К этой теме Русанов возвращался неоднократно, мечтая о
том времени, когда поморы «научатся строить крепкие ледовые суда, тогда им
действительно понадобится и Карское море, и Новая Земля, и Земля Франца-Иосифа
и Шпицберген. Тогда придет пора, во-первых, объявить Карское море, усиленно
теперь эксплуатируемое норвежцами, закрытым для иностранных промышленников,
нашим внутренним морем; взять всю Новую Землю в наши руки; в-третьих, включить
Землю Франца-Иосифа в район наших промыслов» (1945, с. 283) и т. д. В 1929
году было решено срочно заняться Землей Франца-Иосифа, но (похоже, с подачи
Самойловича) начать здесь не с промыслов, а с науки — с организации здесь
советской полярной станции, с годами выросшей в обсерваторию. Эта полярная
научно-дипломатическая операция возвестила о появлении в высоких широтах еще одного
преемника русановских дел в лице О. Ю. Шмидта, честолюбивого и способного
администратора, талантливого ученого-математика и опытного альпиниста,
продемонстрировавшего свои способности на Памире в экспедиции 1928 года. По его
же собственному признанию, он согласился возглавить поход на пока ничейный
архипелаг в качестве правительственного комиссара, когда «выяснилось, что
экспедиция на Землю Франца-Иосифа потребует не больше двух месяцев (при удаче),
а с подготовкой похода на Памир… выходили затруднения» (1956, с. 44). Однако
как старый член партии, известный «в верхах» по работе в ЦСУ и своей разработкой
финансовой системы Советской России в годы Гражданской войны, он был утвержден
в должности правительственного комиссара, несмотря на отсутствие какого-либо
полярного опыта, а ученые и опытные полярники Визе и Самойлович были назначены
в качестве его заместителей — для последнего с учетом его роли в экспедиции
1928 года это было очевидным понижением, хотя он и оставался директором
Института по изучению Севера. Поход на Землю Франца-Иосифа, как и постройка
нашей станции в бухте Тихой (остров Гукера), в конечном итоге решили
государственную принадлежность архипелага и неоднократно описаны в нашей
литературе, обычно без упоминания роли предвидения Русанова в этих событиях —
дело историка воздать ему должное, что забыли сделать Белов, Пинхенсон и даже
Пасецкий. Факт остается фактом — Русанова давно уже не было в живых, а его идеи
из области полярной дипломатии не просто существовали, но осуществлялись на
практике.
Самое время рассказать о результатах воплощения в
жизнь замыслов Русанова на примере Карских экспедиций на западном отрезке
Северного морского пути, где его идеи в развитие полярного мореплавания
проявились наиболее отчетливо. Количество судов, перевозивших грузы для Сибири
(и, соответственно, вывозивших в основном лес, некоторые руды, пушнину), здесь
возрастало год от года: 1900–1909 годы-8, 1909-1919-й-37, 1920–1929 годы — 67,
причем по мере увеличения движения судов увеличился и навигационный период
(когда суда могли находиться в Карском море) с 35 дней в начале 20-х годов до
73 на рубеже 20-30-х годов. Рост грузовых операций потребовал создания новых
портов — Усть-Енисейского и Игарки на Енисее и Нового Порта в Обской губе, где
грузы с морских судов перегружались на баржи с буксирными пароходами. Все чаще
для проводки караванов привлекались ледоколы.
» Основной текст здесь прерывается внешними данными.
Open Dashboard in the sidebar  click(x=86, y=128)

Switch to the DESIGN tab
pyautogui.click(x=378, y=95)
Карские экспедиции для своего дальнейшего развития
потребовали обобщения всех накопленных научных сведений, что и сделал Н. И.
Евгенов в первой «Лоции Карского моря и Новой Земли», увидевшей свет в 1930
году, включая прогнозы ледовой обстановки — наиболее сложный элемент обеспечения
ледовых операций, на основе наблюдений полярных станций и воздушной ледовой
разведки. Возможности последней, по Русанову, определялись пределами
визуального обзора из корзин судовых аэростатов. Кроме Нагурского, нашего первого
арктического пилота, никто не мог предвидеть появления достаточно мощных
винтокрылых машин с большим радиусом действия уже в самом ближайшем будущем.
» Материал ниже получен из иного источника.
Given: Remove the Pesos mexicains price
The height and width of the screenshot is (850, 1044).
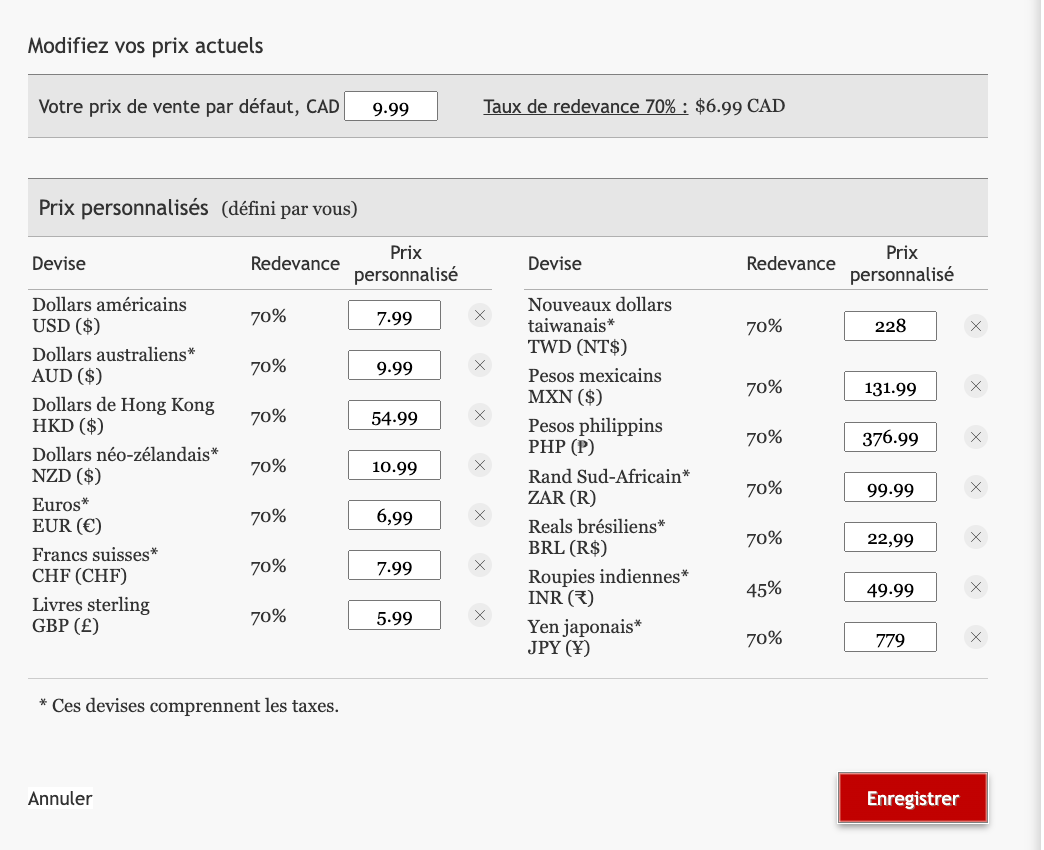Looking at the screenshot, I should (x=975, y=386).
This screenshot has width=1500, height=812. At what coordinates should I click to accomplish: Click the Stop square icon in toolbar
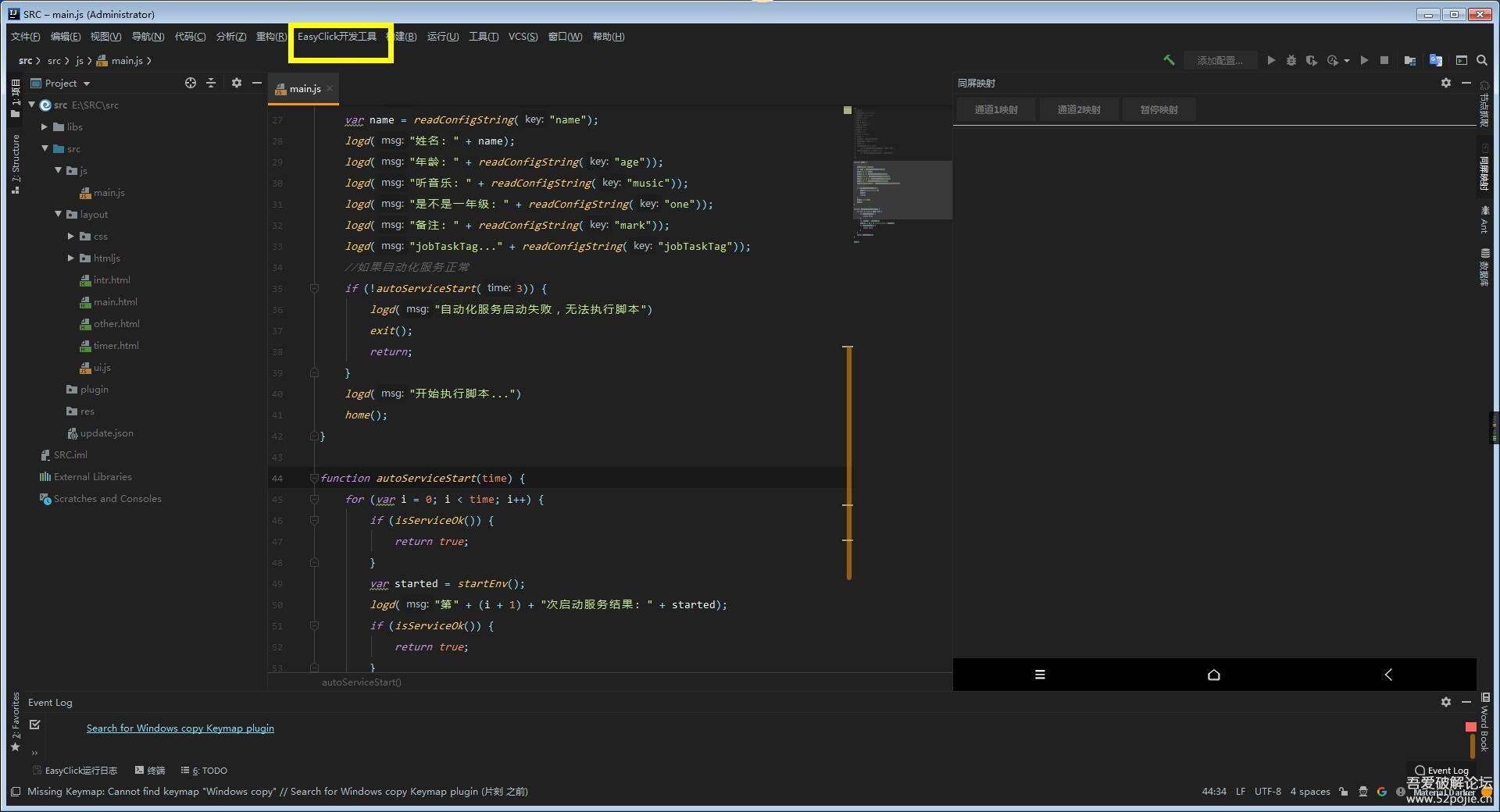(1384, 60)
Разумеется, вклад Русанова в освоение и изучение
Российской Арктики продолжал работать на страну и дальше, о чем разговор пойдет
отдельно — во всяком случае, по времени он не ограничился лишь 20-ми годами
прошлого века. Его достоинства научного стратега не раскрылись из-за
преждевременной гибели. Собрав огромный материал, гораздо более значительный,
чем у своих предшественников, он просто не успел его обработать и
сформулировать идеи на будущее во всем их объеме, хотя уже сделанного им
хватило на десятилетия для целой дивизии исследователей разных направлений:
геологов, гляциологов, картографов и географов как эпохи уничтожения «белых
пятен» на карте России, так и тех, что перешли к изучению природного процесса в
высоких широтах планеты. Ограничимся только указанными научными дисциплинами.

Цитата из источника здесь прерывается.